───── INPUT FOR THIS TASK
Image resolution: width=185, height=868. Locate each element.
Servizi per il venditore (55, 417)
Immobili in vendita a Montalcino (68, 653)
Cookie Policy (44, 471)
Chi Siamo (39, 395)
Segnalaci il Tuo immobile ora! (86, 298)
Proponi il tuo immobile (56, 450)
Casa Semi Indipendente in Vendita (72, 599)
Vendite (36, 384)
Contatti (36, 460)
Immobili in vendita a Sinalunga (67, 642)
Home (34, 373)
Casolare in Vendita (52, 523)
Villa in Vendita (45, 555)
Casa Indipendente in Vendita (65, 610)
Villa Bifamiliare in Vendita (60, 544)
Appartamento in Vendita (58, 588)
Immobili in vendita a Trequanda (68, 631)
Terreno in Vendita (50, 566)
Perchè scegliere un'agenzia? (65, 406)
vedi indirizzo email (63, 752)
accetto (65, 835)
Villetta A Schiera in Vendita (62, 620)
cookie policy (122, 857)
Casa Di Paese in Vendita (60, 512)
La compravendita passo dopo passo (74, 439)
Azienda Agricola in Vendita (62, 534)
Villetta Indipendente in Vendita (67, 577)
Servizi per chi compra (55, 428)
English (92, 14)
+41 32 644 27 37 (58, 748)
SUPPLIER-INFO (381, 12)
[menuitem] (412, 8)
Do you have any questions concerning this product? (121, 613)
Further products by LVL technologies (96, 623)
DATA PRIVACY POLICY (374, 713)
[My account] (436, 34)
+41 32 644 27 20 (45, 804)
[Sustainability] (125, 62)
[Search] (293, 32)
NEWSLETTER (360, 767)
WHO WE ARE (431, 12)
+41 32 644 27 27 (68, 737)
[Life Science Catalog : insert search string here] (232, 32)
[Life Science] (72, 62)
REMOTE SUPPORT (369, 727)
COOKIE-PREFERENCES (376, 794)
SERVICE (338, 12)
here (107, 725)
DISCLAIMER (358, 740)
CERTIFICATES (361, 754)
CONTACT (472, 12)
──────────
───── INPUT FOR THIS TASK
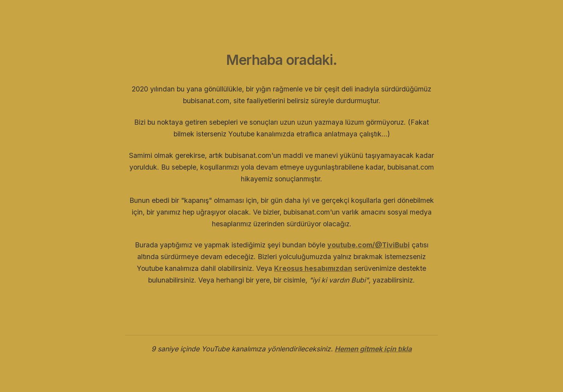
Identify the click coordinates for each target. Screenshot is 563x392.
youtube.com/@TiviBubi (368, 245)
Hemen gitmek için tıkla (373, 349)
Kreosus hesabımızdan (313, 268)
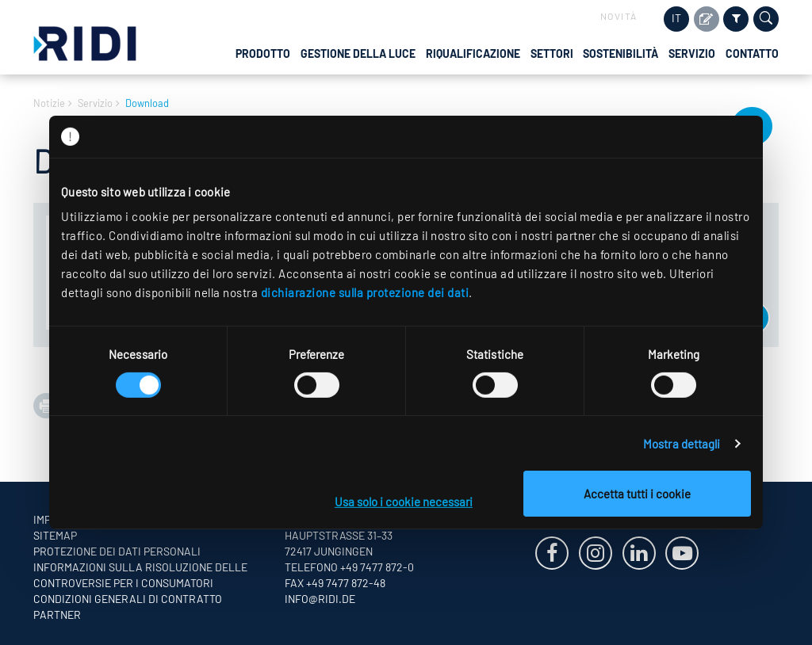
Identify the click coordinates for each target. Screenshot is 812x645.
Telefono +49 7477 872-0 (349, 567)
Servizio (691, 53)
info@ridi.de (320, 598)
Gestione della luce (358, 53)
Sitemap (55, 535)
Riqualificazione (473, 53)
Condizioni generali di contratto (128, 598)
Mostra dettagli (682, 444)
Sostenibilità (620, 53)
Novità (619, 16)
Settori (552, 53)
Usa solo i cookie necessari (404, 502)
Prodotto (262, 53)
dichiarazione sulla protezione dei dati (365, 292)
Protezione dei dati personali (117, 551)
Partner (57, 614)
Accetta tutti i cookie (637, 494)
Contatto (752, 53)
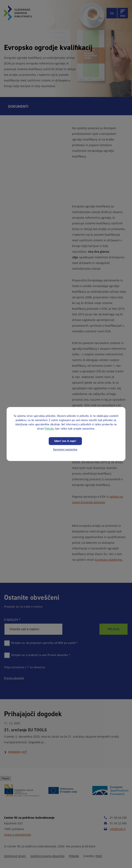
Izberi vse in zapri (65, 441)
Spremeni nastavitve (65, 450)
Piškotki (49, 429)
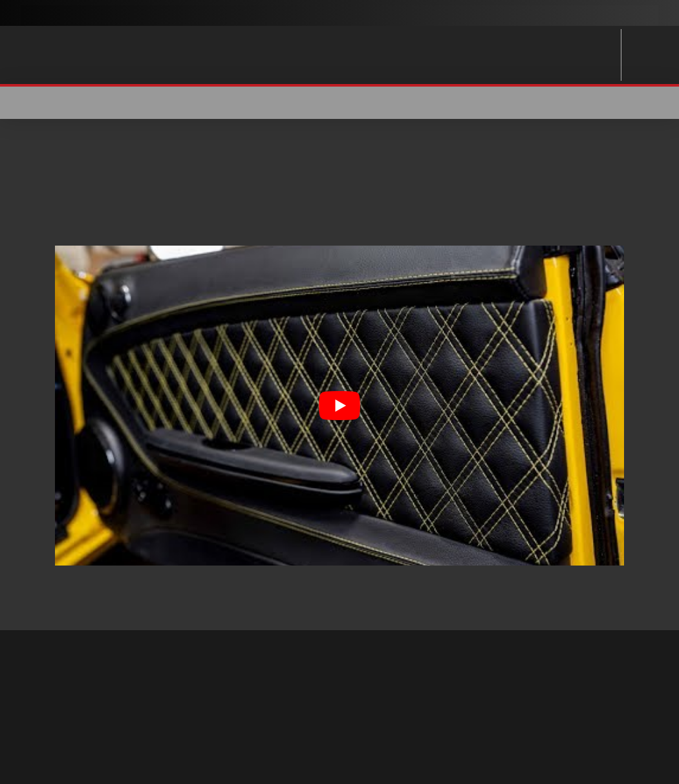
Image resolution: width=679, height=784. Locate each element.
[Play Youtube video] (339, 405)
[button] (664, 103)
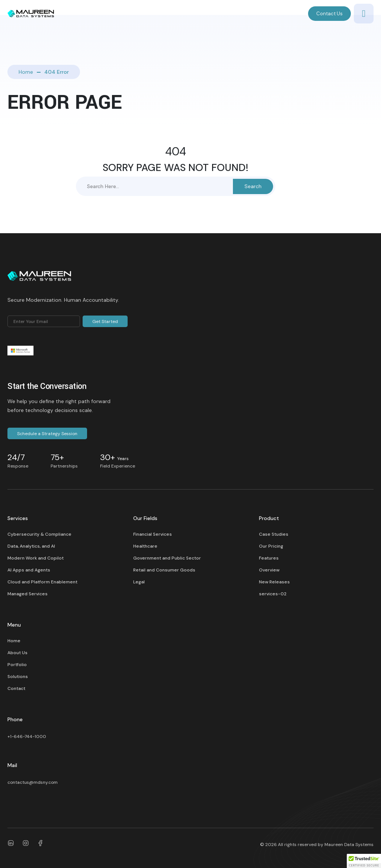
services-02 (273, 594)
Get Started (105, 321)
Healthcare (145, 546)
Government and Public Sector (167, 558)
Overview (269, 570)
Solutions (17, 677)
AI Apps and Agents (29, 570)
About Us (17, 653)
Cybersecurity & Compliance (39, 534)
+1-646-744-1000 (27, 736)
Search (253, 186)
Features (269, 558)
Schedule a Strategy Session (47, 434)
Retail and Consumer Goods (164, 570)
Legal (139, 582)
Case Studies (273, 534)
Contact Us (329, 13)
──────────
[TASK STATEMENT]: List each line of the records that contains the word "dati".

[ANSWER TO THE EXERCISE]:
dichiarazione sulla protezione dei dati (365, 292)
Protezione dei dati personali (117, 551)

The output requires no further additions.